Records to process below:

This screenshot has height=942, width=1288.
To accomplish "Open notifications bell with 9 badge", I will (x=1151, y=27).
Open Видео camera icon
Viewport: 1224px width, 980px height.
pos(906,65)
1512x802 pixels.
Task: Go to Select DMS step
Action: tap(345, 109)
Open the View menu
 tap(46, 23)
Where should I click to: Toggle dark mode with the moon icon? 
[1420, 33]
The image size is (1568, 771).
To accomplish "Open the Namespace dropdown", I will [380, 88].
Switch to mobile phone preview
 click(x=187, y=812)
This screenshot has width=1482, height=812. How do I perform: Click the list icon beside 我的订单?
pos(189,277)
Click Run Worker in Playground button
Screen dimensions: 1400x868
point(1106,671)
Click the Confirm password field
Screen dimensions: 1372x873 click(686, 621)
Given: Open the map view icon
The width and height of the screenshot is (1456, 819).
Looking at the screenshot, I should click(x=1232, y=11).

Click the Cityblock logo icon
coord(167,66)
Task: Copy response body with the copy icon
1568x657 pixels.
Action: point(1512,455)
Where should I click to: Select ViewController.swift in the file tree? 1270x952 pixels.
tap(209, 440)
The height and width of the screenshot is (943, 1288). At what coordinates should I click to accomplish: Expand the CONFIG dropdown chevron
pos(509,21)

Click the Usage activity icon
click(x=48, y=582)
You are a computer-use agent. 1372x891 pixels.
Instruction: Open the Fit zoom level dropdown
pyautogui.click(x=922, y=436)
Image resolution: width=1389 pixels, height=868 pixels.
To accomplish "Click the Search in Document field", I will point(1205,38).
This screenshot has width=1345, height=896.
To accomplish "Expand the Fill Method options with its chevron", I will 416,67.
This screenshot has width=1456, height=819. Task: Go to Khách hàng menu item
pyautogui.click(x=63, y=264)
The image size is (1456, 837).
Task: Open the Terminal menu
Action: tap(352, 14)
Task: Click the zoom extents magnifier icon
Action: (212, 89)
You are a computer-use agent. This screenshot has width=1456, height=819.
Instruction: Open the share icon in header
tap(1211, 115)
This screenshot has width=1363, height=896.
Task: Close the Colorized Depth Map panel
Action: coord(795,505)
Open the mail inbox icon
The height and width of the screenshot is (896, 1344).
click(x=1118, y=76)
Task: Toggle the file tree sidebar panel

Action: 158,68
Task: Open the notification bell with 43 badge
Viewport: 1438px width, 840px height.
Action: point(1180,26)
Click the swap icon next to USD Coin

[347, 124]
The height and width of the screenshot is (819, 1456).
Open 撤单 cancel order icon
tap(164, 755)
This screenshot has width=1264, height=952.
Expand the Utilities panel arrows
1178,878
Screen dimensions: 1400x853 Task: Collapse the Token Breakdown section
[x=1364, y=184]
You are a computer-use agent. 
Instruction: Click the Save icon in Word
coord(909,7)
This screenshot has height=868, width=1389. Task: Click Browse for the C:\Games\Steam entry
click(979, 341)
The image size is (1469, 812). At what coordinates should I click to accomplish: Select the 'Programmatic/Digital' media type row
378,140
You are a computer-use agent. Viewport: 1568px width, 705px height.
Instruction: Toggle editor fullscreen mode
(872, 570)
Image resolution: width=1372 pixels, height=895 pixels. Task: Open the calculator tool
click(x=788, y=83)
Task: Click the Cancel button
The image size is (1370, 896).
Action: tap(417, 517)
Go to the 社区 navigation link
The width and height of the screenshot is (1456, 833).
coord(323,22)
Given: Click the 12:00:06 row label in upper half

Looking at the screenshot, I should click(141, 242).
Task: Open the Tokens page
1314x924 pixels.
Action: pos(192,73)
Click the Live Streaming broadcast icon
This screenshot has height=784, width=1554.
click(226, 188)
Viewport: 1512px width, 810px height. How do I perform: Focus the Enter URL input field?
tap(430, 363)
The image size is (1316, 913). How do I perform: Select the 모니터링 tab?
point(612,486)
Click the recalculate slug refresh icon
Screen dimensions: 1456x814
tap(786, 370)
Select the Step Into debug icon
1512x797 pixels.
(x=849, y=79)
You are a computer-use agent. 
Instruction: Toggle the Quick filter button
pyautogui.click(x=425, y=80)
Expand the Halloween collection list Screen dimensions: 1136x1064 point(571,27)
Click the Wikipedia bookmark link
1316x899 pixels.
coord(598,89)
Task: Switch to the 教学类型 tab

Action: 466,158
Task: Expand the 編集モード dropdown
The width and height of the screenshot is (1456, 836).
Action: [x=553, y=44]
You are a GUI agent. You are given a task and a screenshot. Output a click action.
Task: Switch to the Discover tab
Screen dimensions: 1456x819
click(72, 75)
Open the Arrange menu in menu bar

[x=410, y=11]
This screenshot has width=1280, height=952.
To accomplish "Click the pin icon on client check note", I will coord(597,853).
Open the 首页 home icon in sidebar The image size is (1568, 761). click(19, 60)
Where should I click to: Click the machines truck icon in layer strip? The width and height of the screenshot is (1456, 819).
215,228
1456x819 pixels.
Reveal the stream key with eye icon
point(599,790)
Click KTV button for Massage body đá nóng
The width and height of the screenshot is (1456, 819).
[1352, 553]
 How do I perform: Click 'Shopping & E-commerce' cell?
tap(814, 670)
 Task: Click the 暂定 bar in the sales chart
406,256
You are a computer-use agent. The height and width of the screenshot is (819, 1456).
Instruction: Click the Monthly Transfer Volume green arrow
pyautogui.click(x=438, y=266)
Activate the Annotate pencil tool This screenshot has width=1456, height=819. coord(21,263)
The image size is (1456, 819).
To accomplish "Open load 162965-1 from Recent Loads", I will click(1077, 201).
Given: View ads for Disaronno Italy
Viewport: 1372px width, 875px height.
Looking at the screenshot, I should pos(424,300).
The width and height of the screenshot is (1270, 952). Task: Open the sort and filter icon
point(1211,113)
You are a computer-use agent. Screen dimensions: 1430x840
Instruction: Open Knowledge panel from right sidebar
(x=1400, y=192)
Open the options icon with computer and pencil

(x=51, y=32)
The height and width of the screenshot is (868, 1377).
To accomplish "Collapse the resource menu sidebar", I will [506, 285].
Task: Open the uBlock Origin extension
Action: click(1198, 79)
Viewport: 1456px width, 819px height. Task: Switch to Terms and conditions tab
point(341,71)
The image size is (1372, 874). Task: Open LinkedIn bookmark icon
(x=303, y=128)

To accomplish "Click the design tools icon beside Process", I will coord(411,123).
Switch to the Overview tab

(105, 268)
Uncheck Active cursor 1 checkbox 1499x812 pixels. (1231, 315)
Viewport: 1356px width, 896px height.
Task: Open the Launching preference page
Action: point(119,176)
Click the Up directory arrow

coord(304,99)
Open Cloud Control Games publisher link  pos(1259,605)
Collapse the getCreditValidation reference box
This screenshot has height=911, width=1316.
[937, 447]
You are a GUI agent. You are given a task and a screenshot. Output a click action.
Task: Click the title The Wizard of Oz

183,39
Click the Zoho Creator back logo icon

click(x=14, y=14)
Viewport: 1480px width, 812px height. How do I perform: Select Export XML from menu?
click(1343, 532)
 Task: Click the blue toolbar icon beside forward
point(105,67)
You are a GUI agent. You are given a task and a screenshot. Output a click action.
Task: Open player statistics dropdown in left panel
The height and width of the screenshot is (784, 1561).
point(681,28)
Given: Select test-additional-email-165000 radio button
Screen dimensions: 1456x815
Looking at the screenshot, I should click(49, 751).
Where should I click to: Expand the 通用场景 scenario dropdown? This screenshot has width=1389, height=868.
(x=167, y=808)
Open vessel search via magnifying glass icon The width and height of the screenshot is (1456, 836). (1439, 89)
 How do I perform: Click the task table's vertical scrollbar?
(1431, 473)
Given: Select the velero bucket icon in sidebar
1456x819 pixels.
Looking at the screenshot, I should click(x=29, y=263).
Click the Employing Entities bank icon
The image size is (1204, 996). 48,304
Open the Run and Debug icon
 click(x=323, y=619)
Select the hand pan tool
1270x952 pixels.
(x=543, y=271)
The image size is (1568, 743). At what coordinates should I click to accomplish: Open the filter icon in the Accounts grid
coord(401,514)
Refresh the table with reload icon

End of Records to process.

Instructions for the task: Write out only the lines that run from the line containing "The width and height of the screenshot is (1270, 952)." through the line containing "The height and width of the screenshot is (868, 1377).", both included, exactly as they appear above.

Output below:
The width and height of the screenshot is (1270, 952). Task: Open the sort and filter icon
point(1211,113)
You are a computer-use agent. Screen dimensions: 1430x840
Instruction: Open Knowledge panel from right sidebar
(x=1400, y=192)
Open the options icon with computer and pencil

(x=51, y=32)
The height and width of the screenshot is (868, 1377).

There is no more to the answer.